Rapid overseas business development with further strengthened competitive advantages
Seizing tightly the opportunities arising from China enterprises' "Going Global" strategy and recovery of international market, the Bank accelerated the construction of its integrated global service system and actively expanded overseas business. In the first quarter, total overseas assets and profit before tax recorded steady growth, accounting for 24.31% of the Bank's total assets and 18.03% of total profit before tax. The Bank maintained its leading position in cross-border RMB business, and achieved cross-border RMB settlement transaction volume of RMB872.4 billion, up 78.08% year-on-year. The overseas network was further expanded in the first quarter with 7 new overseas institutions opened, and the Bank had a total of 620 overseas institutions, covering Hong Kong, Macau, Taiwan and 36 countries.

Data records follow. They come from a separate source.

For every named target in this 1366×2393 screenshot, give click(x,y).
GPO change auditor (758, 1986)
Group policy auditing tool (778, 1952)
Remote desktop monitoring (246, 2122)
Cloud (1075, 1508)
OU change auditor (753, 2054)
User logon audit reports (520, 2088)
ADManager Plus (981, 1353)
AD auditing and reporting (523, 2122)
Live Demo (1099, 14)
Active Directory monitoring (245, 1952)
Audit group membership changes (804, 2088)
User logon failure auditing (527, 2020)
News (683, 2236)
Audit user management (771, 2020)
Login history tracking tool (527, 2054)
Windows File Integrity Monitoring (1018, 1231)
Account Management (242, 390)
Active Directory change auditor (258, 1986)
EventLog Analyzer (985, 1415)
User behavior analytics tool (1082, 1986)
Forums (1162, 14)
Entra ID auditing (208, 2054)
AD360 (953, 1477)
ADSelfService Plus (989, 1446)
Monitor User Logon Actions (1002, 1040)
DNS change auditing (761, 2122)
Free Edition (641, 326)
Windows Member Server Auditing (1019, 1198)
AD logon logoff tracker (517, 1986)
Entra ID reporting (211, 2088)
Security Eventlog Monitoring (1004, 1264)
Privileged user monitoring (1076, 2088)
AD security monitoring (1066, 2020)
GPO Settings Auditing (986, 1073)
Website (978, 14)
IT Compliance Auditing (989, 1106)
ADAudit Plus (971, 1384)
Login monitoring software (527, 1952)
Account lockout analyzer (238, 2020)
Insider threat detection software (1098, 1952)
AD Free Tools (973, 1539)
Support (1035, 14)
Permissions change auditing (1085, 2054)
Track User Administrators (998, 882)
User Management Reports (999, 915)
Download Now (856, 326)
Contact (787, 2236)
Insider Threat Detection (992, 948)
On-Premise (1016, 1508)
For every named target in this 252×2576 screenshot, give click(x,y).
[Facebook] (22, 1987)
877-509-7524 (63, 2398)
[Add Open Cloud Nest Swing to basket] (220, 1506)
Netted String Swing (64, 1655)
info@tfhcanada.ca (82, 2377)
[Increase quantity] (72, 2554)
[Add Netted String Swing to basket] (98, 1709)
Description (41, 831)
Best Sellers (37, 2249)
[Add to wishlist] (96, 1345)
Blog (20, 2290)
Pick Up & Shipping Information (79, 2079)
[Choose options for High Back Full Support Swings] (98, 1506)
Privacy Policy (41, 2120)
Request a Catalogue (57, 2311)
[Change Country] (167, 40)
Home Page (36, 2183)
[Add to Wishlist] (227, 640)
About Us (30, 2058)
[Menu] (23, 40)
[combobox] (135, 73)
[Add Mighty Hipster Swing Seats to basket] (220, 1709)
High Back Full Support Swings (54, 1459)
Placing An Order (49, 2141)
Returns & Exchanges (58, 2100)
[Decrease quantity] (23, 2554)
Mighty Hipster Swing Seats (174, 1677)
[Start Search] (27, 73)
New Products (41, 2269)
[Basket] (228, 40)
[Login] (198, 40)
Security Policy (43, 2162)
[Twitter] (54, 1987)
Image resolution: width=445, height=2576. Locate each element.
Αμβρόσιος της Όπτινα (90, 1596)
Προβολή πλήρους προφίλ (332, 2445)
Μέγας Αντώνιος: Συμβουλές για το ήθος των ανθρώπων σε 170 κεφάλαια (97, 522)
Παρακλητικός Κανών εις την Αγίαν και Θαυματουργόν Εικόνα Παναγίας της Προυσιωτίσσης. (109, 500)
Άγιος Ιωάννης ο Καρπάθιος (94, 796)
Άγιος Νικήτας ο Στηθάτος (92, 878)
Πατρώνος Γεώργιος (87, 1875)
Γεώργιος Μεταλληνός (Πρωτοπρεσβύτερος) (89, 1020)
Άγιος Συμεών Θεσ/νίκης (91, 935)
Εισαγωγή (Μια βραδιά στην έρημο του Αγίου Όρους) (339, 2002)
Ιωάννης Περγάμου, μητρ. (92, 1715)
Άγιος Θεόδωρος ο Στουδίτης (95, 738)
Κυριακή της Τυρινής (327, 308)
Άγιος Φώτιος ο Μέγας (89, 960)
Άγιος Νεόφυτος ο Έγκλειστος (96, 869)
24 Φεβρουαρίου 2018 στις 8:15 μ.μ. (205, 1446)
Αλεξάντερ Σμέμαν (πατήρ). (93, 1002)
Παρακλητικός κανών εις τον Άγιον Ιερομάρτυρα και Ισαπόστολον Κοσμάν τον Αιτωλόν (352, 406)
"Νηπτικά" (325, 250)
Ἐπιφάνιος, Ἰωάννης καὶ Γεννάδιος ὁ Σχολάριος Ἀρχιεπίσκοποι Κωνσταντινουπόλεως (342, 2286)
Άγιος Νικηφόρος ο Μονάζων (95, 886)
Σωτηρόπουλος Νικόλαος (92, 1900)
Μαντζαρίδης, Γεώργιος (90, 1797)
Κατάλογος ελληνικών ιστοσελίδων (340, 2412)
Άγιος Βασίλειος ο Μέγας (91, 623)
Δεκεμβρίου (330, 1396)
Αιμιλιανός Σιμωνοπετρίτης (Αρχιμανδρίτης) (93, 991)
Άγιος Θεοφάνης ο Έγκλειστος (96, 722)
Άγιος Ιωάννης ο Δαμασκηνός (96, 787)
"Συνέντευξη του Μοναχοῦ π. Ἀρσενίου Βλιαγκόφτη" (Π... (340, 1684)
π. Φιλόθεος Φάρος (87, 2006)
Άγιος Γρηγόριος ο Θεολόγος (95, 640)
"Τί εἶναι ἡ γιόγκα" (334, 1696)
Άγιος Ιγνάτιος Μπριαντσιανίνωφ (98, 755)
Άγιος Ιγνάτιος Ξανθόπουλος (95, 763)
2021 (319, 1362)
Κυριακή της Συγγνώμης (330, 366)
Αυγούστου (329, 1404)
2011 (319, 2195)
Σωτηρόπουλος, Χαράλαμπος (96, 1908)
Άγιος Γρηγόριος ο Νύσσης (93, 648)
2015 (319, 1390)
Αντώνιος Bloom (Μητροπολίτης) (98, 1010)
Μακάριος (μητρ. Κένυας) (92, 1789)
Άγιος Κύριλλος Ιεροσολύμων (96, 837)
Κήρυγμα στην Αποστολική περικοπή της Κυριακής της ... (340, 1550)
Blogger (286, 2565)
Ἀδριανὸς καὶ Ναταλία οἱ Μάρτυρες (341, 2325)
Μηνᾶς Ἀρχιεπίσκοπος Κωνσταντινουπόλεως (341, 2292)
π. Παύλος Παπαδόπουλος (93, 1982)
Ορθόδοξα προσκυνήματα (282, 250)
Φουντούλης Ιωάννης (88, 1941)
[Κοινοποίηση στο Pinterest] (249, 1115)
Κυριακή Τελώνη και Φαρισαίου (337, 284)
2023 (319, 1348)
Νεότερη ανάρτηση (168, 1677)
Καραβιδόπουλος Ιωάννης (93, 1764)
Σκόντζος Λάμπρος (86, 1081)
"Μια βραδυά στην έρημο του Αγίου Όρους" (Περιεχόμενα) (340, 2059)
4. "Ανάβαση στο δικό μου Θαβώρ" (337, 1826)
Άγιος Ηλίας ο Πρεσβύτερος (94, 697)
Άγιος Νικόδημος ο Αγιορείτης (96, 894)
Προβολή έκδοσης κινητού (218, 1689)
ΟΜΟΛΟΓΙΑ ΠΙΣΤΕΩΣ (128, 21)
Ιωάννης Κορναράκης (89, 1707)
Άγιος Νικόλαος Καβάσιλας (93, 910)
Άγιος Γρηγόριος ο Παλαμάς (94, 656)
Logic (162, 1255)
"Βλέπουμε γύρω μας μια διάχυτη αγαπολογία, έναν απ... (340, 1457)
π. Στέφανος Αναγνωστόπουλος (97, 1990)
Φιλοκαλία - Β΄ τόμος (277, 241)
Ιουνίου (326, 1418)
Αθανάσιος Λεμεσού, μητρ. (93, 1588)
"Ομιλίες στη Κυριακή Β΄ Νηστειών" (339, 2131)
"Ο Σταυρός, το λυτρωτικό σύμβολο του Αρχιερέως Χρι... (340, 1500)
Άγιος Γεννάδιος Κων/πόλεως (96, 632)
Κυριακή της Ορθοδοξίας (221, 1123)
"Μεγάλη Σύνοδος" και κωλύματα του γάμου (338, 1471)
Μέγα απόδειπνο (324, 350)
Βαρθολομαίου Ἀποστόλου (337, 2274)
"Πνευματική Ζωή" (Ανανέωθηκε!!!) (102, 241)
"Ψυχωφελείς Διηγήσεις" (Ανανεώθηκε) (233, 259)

Stable asset quality, and risk from key industries under control
The Bank closely monitored macroeconomic environment and earnestly conducted regular risk investigation, risk classification re-inspection, risk early warning and post-lending management as well as intensified risk recognition and prevention, thus maintained a stable quality of credit assets. The Bank strictly controlled the loan balance to local government financing vehicles and strengthened risk control for real estate sector, sector with overcapacity and others. As at the end of March, the Bank's non-performing loans were RMB66.397 billion, a slightly increase of RMB0.949 billion compared with that of the end of 2012. The ratio of non-performing loans to total loans was 0.91%, 0.04 percentage point lower than the prior year-end. The allowance for loan impairment losses to non-performing loans was 244.24%, up 7.94 percentage points from the prior year-end. Domestic institutions' ratio of allowance for loan impairment losses to total loans remained stable at 2.62%. In consistent with loan growth, the annualized credit cost was 0.47%, maintaining at reasonable level.

The Bank has achieved strong performance in all business lines in the first quarter, building up a solid foundation for future development. The Bank will firmly seize this important strategic development opportunity and fully leverage the competitive advantages of its international, diversified and intellectual operation to accelerate the building of a premier multinational bank and deliver excellence across new frontiers.